Un plan de gestion spécifique permet de conserver les galeries accessibles aux chiroptères (mais fermées aux hommes), les arbres creux ou les îlots de vieux feuillus. Des allées d’arbres, des bosquets et des vergers sont aménagés, car ce sont des éléments de liaison qui facilitent leurs déplacements entre les lieux de chasse, de repos et de reproduction.
L’abandon des minières, si traumatisant qu’il ait été pour le pays et la part importante de la population qui s’y est investie, a donc été une aubaine pour la nature et la biodiversité. Citons un nouvel exemple, 70 des 80 espèces de papillons recensées au Luxembourg vivent aujourd’hui dans ces anciens sites miniers.
Mais, on l’aura compris, cette biodiversité est le fruit d’un travail tout aussi réfléchi qu’il est de longue haleine. Si on peut la détruire en une fraction de seconde, reconstruire la nature prend du temps et l’entretenir est l’affaire de générations. Mais à présent, qui peut dire que se promener dans cette Haard aux paysages multiples et à la biodiversité qui croît chaque année ne vaut pas le prix de tous ces efforts?
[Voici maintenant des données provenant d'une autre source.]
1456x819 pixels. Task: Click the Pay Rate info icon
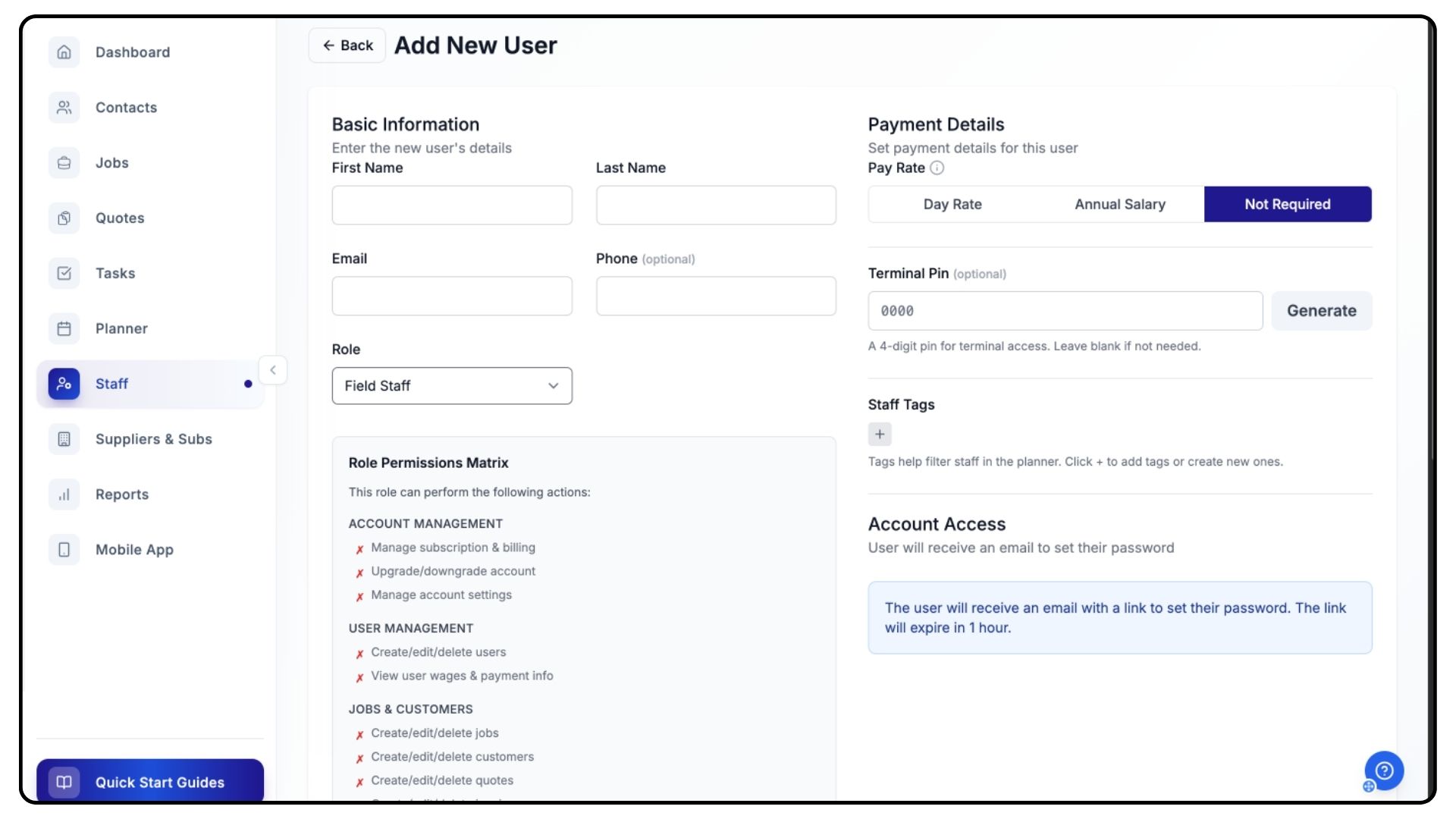(x=937, y=168)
Les forêts sont beaucoup moins riches écologiquement
La Minett est la région du fer, matériau recherché par les hommes depuis la protohistoire, où le riche minerai de fer pisolithique était exploité à ciel ouvert. Lorsque celui-ci a été épuisé, c’est la minette, moins dense en fer, qui a été recherchée dès le milieu du XIXe siècle. Cette activité est devenue industrielle à partir de 1879, date de l’invention du «procédé Thomas», qui, en éliminant le phosphore de la fonte brute, a permis l’obtention d’un acier de haute qualité. Jusqu’à la Seconde Guerre mondiale, l’extraction se faisait majoritairement à la main. Mais après le conflit, les machines, plus efficaces que les bras, se sont imposées. Elles ont considérablement modifié la topographie, créant grands fronts de carrières, ravins et terrils. La fin de l’exploitation des anciens sites miniers date de 1978. Pratiquement tous les éléments du paysage ont ici été façonnés par l’Homme. Les carrières ont été remblayées par la terre excavée lors de la construction de la collectrice du Sud et les plateaux sont des amas des résidus de la sidérurgie (le laitier).